Sie hat kaum aufgelegt, als Mugdi in die Küche kommt. Er ist noch im Schlafanzug und reibt sich zum Erwachen in der neuen Realität, von der Gacalo ihm sicher gleich berichten wird, die Augen. Er umarmt sie und Timiro und setzt sich dann den beiden gegenüber an den Tisch. Er fragt sich, ob heute ein besonderer Tag ist, denn sie trägt ein somalisches Kleid mit Blumenmuster. Dann berichtet sie ihm kurz, was der Beamte gesagt hat.
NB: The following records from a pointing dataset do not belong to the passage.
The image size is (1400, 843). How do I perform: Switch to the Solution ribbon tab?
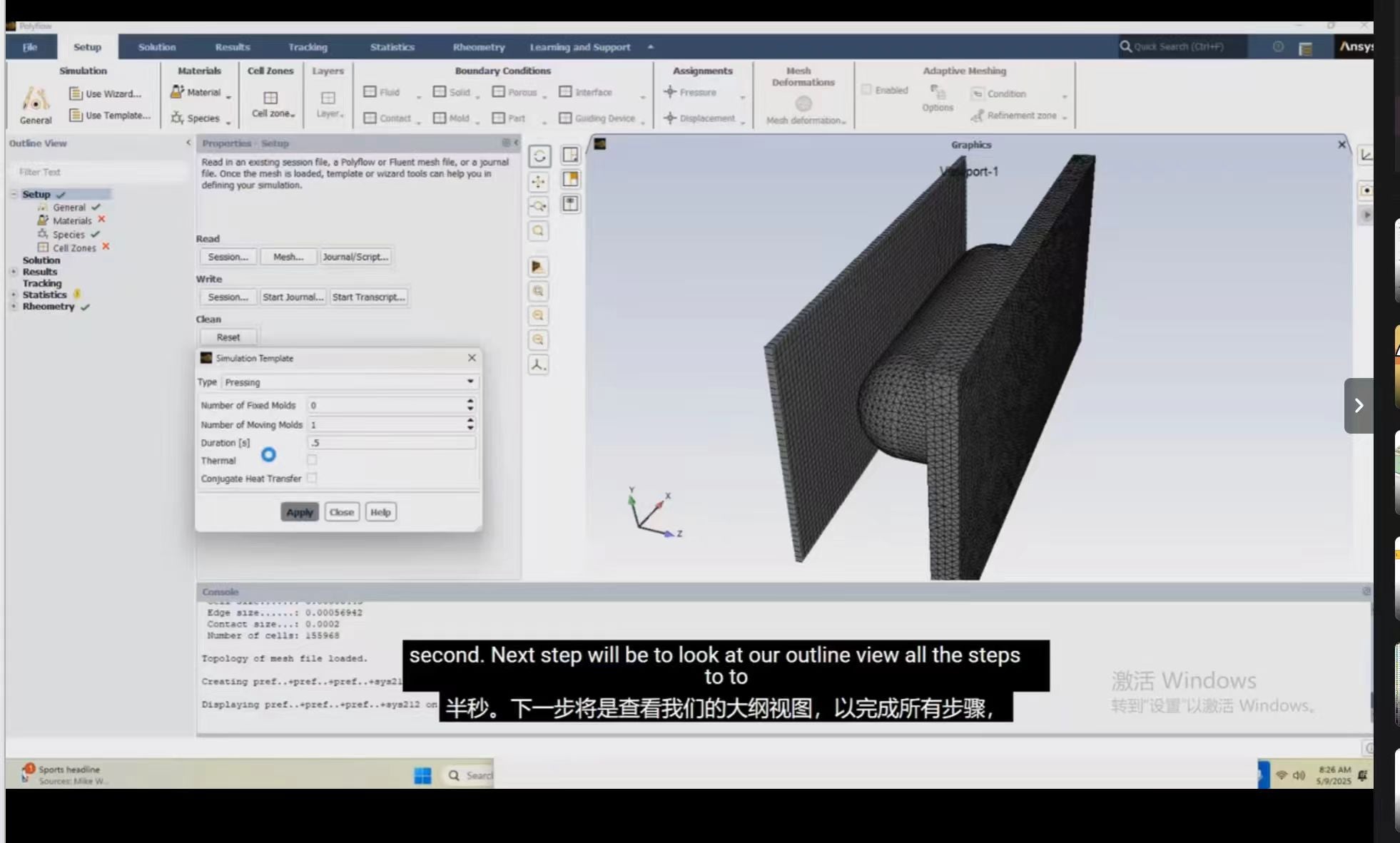pos(156,47)
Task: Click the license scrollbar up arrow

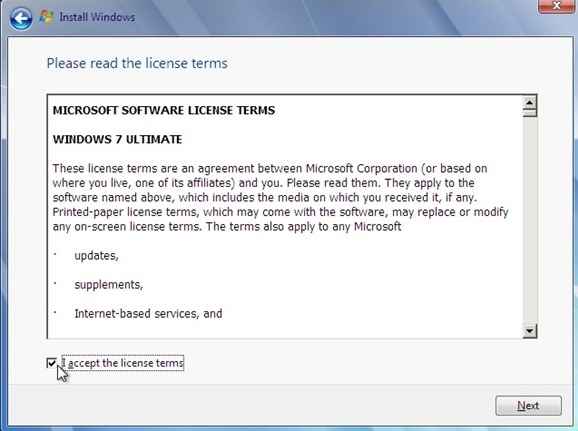Action: pyautogui.click(x=530, y=102)
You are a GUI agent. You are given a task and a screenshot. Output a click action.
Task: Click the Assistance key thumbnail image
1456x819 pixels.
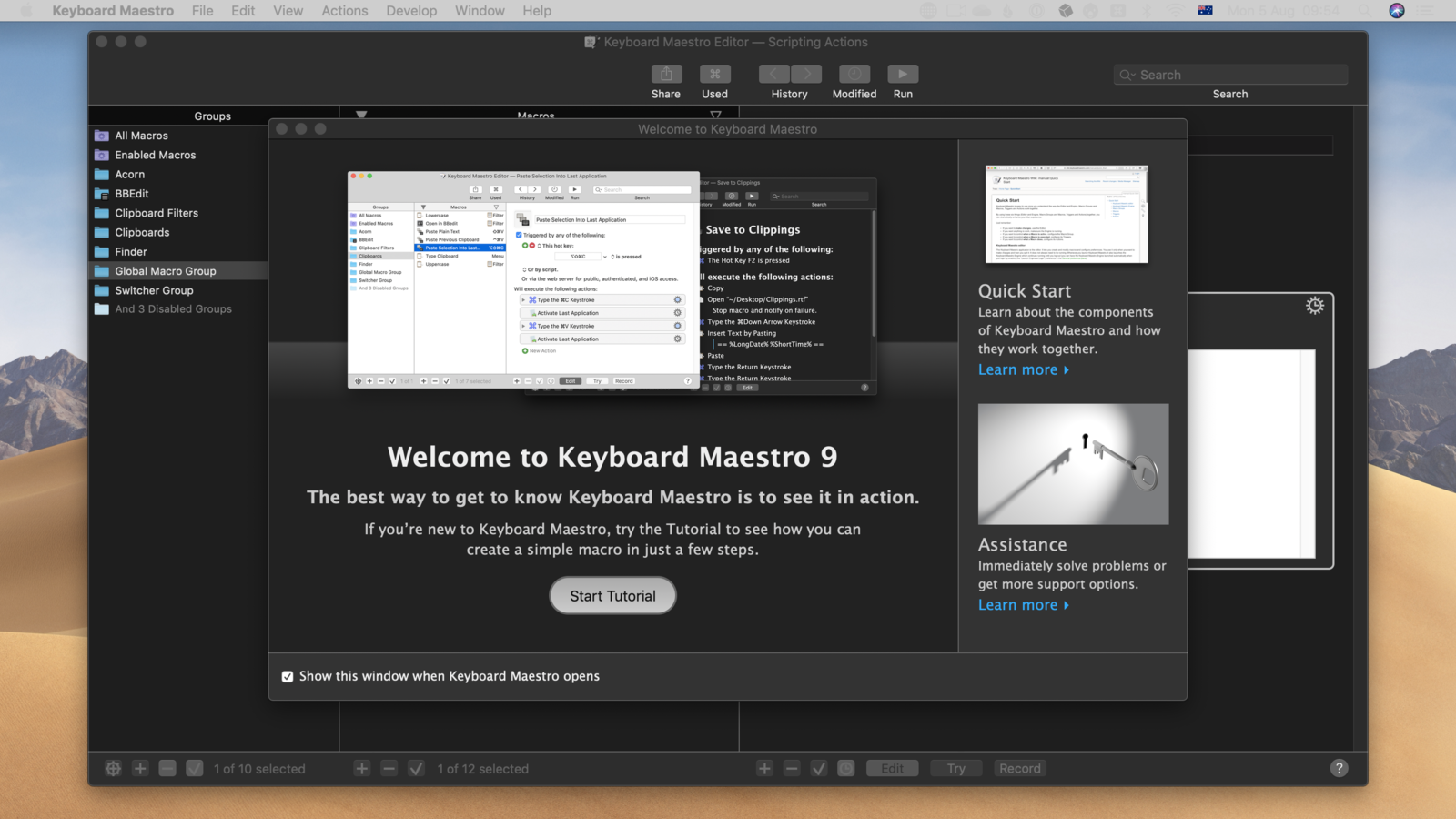1073,464
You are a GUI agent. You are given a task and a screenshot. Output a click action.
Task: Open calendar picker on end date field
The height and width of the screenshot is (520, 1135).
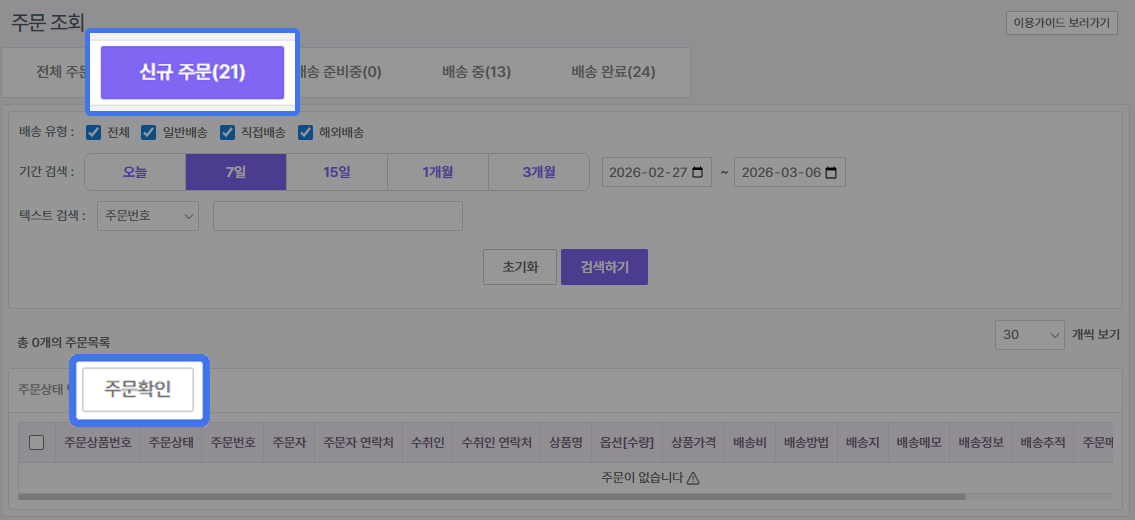pos(829,172)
»Könntest du gleich zum Flughafen fahren und sie aus der Ankunftshalle abholen, Liebling.«
»Natürlich«, sagt er.
Als Mugdi wieder vor dem Ausgang der Ankunftshalle steht, ertönt plötzlich auf einem Handy der Ruf des Muezzin, der alle Muslime zum Nachmittagsgebet ruft. Er schaut sich neugierig nach dem Besitzer des Handys um und ist gespannt, wie die Nichtmuslime darauf reagieren. Sein Blick fällt auf einen jungen Mann mit Vollbart ohne Schnäuzer, der nicht weit entfernt von einer alten Frau in Nonnentracht steht – himmelblaue Tunika, weißes Skapulier mit schwarzen Fransen. Er praktiziert seinen Glauben zwar selten, aber als geborener Muslim weckt der Ruf des Muezzin doch Erinnerungen in ihm.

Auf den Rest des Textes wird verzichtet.